==== PROVIDED MATERIAL

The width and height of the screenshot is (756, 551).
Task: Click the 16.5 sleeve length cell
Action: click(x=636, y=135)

========
==== PROVIDED MATERIAL

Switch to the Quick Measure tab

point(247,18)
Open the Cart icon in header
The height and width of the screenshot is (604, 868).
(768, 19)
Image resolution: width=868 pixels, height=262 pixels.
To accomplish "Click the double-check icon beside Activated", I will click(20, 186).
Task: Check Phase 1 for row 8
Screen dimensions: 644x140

========
==== PROVIDED MATERIAL

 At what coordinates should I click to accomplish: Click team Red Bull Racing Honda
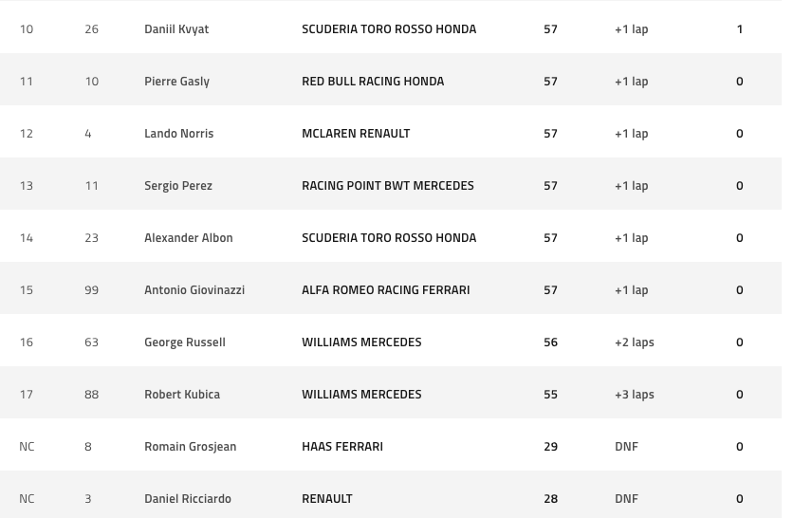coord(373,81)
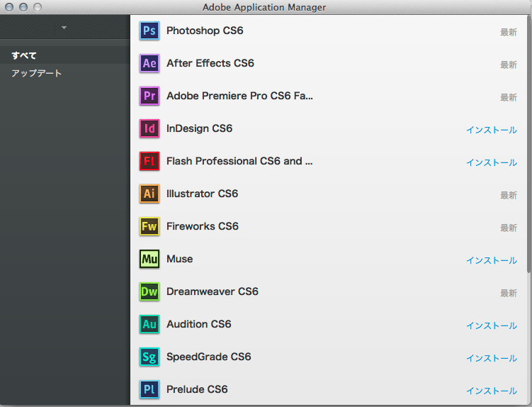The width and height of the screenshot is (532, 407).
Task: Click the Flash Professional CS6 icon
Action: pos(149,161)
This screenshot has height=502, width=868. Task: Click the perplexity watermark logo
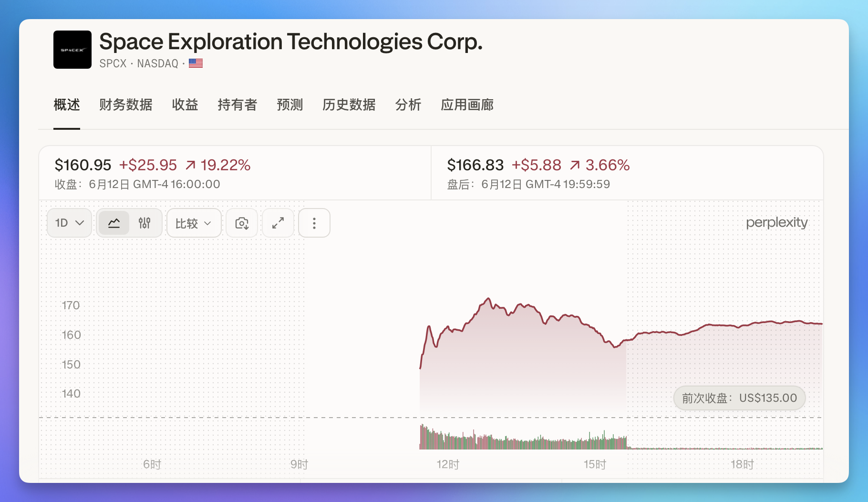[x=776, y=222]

========

## YOUR GOAL
Retype the entries above exactly, but only from the line containing "Switch to the Quick Measure tab" through the line containing "Screen dimensions: 644x140", both included.

## YOUR SOLUTION
Switch to the Quick Measure tab

point(247,18)
Open the Cart icon in header
The height and width of the screenshot is (604, 868).
(768, 19)
Image resolution: width=868 pixels, height=262 pixels.
To accomplish "Click the double-check icon beside Activated", I will click(20, 186).
Task: Check Phase 1 for row 8
Screen dimensions: 644x140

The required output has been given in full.